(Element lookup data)

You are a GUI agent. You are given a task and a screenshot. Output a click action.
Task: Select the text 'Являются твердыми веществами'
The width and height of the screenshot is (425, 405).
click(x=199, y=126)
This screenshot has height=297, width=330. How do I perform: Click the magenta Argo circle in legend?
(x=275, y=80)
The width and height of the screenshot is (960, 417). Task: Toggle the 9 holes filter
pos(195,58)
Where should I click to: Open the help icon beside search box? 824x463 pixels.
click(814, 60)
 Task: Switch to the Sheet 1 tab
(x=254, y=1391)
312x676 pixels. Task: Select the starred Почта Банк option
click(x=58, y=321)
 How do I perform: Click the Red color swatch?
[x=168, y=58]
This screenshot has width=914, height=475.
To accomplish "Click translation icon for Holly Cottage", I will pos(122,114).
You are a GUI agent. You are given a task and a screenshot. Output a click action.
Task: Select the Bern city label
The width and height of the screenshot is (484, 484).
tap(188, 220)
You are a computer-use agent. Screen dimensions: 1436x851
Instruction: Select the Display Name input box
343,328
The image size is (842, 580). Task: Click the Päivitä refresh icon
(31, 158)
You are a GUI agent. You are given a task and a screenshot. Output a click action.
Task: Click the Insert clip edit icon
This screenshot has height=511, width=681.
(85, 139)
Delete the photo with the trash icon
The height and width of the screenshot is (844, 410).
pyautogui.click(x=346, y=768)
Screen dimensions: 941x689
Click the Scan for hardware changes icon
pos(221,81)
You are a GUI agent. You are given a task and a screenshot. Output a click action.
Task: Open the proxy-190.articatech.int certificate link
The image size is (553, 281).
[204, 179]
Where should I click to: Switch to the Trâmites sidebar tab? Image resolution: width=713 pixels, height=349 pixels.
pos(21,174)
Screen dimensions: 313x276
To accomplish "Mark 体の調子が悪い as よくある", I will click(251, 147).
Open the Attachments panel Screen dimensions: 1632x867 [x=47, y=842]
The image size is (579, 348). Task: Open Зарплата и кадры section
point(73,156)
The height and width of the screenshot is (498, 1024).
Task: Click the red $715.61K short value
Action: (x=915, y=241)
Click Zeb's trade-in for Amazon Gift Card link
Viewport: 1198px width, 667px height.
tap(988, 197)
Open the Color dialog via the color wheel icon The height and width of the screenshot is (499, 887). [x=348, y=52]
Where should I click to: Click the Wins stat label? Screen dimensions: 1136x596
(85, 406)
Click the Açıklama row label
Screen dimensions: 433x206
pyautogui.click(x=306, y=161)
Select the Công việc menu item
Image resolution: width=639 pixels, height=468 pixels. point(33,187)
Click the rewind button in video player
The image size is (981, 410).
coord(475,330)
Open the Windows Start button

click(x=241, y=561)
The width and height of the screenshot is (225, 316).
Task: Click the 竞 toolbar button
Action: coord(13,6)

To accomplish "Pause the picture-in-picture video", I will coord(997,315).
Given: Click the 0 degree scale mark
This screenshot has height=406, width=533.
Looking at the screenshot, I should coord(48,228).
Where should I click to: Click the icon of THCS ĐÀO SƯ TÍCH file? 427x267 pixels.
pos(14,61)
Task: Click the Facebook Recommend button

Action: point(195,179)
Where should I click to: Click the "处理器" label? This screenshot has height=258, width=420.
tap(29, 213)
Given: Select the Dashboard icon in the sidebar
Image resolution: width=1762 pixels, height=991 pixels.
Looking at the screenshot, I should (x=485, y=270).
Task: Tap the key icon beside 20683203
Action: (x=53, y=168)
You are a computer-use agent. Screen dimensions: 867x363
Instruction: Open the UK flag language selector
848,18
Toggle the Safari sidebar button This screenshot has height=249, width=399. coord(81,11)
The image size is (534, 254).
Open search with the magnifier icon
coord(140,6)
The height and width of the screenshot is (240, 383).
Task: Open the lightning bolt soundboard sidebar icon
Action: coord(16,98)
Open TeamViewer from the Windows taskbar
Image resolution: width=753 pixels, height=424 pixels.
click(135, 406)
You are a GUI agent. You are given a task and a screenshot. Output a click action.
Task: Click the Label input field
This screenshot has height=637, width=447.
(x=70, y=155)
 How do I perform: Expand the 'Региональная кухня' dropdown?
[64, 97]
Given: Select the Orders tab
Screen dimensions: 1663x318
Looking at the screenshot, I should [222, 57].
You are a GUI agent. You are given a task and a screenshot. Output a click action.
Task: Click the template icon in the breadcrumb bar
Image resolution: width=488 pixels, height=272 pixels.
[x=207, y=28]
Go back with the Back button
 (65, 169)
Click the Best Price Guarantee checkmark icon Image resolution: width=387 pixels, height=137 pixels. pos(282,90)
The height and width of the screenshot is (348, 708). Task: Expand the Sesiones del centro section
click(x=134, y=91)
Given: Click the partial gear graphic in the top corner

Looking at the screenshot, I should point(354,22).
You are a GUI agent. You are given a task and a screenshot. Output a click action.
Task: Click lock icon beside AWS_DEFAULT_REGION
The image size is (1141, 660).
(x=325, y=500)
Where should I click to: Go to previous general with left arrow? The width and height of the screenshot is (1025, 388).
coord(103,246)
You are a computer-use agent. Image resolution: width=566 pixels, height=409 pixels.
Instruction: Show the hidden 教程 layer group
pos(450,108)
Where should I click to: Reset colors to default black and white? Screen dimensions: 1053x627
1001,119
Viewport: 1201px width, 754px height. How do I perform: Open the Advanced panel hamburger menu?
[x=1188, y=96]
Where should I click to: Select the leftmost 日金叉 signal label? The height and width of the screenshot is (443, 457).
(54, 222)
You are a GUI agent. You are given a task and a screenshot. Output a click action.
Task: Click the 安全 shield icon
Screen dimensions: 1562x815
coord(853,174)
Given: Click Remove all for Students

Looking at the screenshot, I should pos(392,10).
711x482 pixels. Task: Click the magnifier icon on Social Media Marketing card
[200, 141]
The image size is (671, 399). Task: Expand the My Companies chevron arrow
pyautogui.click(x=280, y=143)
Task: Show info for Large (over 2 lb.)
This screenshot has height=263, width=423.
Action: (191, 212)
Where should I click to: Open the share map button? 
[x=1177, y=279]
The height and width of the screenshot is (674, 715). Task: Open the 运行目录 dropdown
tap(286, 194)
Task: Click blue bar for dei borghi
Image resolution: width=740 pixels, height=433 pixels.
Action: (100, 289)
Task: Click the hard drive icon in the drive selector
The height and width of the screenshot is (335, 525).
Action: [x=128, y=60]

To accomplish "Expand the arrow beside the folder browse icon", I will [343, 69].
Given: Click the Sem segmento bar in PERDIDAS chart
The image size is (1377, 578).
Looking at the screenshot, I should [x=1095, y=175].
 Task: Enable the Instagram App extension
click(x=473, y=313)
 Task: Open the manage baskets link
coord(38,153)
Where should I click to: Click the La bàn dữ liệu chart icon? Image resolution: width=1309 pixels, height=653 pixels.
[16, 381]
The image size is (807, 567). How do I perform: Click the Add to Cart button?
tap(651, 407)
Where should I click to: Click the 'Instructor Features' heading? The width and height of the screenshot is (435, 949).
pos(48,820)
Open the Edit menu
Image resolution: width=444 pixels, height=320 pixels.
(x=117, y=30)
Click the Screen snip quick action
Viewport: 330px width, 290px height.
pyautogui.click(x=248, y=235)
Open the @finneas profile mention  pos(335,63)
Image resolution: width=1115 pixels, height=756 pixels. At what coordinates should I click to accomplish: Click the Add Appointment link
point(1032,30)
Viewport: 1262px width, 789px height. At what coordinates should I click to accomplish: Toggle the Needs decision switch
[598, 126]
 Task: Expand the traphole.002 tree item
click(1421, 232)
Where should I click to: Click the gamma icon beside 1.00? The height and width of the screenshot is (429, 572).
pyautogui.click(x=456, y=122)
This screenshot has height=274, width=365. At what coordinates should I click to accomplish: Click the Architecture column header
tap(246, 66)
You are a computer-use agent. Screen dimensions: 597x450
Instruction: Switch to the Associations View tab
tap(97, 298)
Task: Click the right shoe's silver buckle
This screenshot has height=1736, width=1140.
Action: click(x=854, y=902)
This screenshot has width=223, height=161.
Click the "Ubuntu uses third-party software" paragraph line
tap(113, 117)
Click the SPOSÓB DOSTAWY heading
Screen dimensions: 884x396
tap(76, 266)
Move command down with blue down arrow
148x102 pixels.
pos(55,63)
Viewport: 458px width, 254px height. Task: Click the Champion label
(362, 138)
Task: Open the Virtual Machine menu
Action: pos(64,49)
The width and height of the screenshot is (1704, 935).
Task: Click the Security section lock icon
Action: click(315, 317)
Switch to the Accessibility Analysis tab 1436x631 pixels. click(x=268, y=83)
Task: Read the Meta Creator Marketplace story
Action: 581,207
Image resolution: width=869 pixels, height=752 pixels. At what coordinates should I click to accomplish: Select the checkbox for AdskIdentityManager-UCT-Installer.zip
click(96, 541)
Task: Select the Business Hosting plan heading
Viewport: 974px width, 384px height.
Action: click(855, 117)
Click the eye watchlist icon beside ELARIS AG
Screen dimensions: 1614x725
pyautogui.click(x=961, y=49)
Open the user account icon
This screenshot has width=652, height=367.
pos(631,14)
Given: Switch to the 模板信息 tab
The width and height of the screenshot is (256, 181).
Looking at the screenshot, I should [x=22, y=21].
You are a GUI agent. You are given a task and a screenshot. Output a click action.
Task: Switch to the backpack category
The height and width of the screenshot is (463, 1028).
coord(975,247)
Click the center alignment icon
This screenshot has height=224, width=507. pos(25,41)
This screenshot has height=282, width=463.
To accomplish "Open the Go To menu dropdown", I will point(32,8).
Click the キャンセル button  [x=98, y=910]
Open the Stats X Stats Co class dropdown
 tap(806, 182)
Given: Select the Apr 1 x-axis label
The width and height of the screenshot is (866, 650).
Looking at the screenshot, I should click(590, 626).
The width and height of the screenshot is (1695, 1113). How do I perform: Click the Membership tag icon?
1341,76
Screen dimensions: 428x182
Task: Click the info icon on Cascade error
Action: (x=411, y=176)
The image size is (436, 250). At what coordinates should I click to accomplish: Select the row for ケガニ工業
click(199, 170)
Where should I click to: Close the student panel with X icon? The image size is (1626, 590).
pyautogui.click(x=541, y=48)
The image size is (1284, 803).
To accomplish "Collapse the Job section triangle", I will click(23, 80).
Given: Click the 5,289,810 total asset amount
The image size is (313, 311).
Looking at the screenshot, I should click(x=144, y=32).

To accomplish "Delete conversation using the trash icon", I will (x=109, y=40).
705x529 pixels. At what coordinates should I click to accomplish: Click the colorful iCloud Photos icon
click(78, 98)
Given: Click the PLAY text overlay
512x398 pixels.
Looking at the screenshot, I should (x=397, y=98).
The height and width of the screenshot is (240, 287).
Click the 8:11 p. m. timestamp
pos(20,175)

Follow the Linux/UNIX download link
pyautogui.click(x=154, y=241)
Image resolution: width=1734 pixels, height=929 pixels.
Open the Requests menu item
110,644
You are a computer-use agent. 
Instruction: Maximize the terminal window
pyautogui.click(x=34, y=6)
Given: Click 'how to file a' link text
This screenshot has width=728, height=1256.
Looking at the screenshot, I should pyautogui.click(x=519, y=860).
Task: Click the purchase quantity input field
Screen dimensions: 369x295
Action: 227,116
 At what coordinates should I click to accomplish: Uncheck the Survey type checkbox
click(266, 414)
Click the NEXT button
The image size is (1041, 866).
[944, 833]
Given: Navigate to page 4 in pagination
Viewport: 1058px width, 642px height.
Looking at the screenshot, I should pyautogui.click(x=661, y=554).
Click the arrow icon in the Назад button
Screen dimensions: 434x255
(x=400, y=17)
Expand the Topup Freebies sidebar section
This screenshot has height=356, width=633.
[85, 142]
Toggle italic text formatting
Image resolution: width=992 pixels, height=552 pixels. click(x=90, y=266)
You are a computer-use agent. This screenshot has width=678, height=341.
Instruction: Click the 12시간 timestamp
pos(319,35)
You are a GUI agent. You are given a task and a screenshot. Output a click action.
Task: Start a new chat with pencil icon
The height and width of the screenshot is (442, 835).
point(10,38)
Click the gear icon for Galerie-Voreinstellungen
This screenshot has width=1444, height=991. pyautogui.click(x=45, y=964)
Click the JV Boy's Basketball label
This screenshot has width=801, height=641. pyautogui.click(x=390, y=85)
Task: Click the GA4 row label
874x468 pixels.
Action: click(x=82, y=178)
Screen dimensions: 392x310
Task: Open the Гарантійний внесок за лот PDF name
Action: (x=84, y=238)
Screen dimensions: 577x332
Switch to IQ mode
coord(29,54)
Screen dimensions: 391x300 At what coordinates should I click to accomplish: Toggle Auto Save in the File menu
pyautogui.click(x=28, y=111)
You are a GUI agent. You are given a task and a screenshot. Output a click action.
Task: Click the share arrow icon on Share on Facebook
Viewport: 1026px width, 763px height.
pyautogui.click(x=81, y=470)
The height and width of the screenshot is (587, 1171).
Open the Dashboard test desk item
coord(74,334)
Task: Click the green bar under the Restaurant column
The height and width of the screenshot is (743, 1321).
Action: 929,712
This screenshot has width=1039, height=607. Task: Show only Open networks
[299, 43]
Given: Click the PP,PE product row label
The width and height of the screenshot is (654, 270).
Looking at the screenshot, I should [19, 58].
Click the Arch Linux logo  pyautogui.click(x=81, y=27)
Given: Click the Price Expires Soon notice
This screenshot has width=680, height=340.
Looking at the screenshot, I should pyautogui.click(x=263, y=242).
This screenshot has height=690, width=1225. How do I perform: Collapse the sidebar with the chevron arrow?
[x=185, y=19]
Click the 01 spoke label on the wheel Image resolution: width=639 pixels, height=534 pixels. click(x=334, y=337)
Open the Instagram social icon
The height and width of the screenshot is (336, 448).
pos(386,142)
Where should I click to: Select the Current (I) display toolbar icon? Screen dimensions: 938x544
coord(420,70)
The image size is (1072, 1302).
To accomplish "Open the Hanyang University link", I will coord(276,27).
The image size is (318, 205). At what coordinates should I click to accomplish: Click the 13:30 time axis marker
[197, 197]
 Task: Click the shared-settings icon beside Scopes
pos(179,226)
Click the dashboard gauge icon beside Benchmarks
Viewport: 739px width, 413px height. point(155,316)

*Task description*.
Replace "Attachments" with "Documents" in the data from the line with "Screen dimensions: 313x276" to the line with "Open the Attachments", and give those lines again with nothing else changed.

*Task solution*.
Screen dimensions: 313x276
To accomplish "Mark 体の調子が悪い as よくある", I will click(251, 147).
Open the Documents panel Screen dimensions: 1632x867 [x=47, y=842]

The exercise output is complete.